In recent games, we have seen too many players drawn to the ball and this opens up space in other areas. When you have two strikers ahead of the ball at all times, the shortage of numbers further back puts added pressure on midfielders to make the right decisions out of possession.
Two up top can work however, as Rochdale proved in the latter stages of last week’s 2-1 win over Fleetwood. Keith Hill’s substitutions changed the game as strikers Calvin Andrew and Steven Davies performed well, the latter scoring a headed winner from Joe Bunney’s cross to take Dale off the bottom.
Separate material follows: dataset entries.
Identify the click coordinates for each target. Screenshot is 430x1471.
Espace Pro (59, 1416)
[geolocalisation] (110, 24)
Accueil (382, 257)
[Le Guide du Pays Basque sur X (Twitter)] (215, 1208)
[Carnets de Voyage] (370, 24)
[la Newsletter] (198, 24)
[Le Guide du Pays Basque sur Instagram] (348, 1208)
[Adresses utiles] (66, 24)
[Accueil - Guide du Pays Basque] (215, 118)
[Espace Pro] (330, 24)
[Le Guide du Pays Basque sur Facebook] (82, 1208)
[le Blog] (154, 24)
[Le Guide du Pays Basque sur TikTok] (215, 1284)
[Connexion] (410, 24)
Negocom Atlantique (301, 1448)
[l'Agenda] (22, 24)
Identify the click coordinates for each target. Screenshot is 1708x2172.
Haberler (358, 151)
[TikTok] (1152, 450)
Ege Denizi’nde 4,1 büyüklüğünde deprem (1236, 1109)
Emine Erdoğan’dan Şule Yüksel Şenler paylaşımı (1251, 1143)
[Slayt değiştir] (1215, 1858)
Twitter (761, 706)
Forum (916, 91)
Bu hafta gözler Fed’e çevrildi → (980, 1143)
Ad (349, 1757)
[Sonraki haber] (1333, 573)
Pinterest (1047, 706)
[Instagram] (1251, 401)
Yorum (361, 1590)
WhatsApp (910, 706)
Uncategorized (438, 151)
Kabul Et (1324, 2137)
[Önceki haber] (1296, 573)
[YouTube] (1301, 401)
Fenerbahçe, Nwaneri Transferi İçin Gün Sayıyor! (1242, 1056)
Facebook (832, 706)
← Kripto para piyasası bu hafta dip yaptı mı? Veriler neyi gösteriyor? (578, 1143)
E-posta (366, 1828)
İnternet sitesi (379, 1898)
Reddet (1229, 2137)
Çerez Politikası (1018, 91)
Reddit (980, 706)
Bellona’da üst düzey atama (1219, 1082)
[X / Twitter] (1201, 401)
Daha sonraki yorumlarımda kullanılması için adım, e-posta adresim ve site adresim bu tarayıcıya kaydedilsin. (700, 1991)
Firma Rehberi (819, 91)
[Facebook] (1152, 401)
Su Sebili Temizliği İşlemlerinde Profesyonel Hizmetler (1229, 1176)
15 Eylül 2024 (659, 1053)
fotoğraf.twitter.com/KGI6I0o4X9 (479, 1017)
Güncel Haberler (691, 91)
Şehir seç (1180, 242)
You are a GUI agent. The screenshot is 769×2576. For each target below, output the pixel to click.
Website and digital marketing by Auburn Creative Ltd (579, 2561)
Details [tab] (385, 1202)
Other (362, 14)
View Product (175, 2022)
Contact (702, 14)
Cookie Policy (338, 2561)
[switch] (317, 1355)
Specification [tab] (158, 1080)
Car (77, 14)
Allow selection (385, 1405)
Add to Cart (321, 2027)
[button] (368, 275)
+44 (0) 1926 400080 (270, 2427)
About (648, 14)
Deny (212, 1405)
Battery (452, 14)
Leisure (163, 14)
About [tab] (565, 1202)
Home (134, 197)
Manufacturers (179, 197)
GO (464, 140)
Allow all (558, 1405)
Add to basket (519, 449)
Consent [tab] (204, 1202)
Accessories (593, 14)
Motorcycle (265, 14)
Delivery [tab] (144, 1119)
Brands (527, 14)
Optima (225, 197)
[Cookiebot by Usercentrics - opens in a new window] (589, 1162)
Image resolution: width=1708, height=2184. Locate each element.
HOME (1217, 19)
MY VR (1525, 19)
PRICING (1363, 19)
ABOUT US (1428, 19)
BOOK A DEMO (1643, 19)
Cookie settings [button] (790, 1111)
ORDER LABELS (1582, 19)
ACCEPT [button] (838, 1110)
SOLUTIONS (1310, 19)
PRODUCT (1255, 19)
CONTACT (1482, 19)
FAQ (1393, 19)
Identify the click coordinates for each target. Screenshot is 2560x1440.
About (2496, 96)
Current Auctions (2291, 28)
Like the two forwards, Sanmi Odelusi made an impact in his 26-minute display. As well as being able to keep the ball, he offers Dale something different in his willingness to commit defenders. The team averages one goal per 76 minutes overall but one in 62 with Odelusi on the pitch, Hill’s men scoring in two of his four noteworthy substitute appearances.
The Wigan loanee may be used more prominently in future games, because Rochdale’s squad is getting stretched to the max. Midfielders Callum Camps and Matty Lund have picked up a few yellow cards, some for unnecessary dissent. Injuries to the back four have forced recent midfield arrivals Joe Thompson and Keith Keane to slot in at full-back as Hill has already used 21 players, just eight fewer than the whole of last season.
Amidst the challenges a relegation battle throws at a club, continuity is hard to find.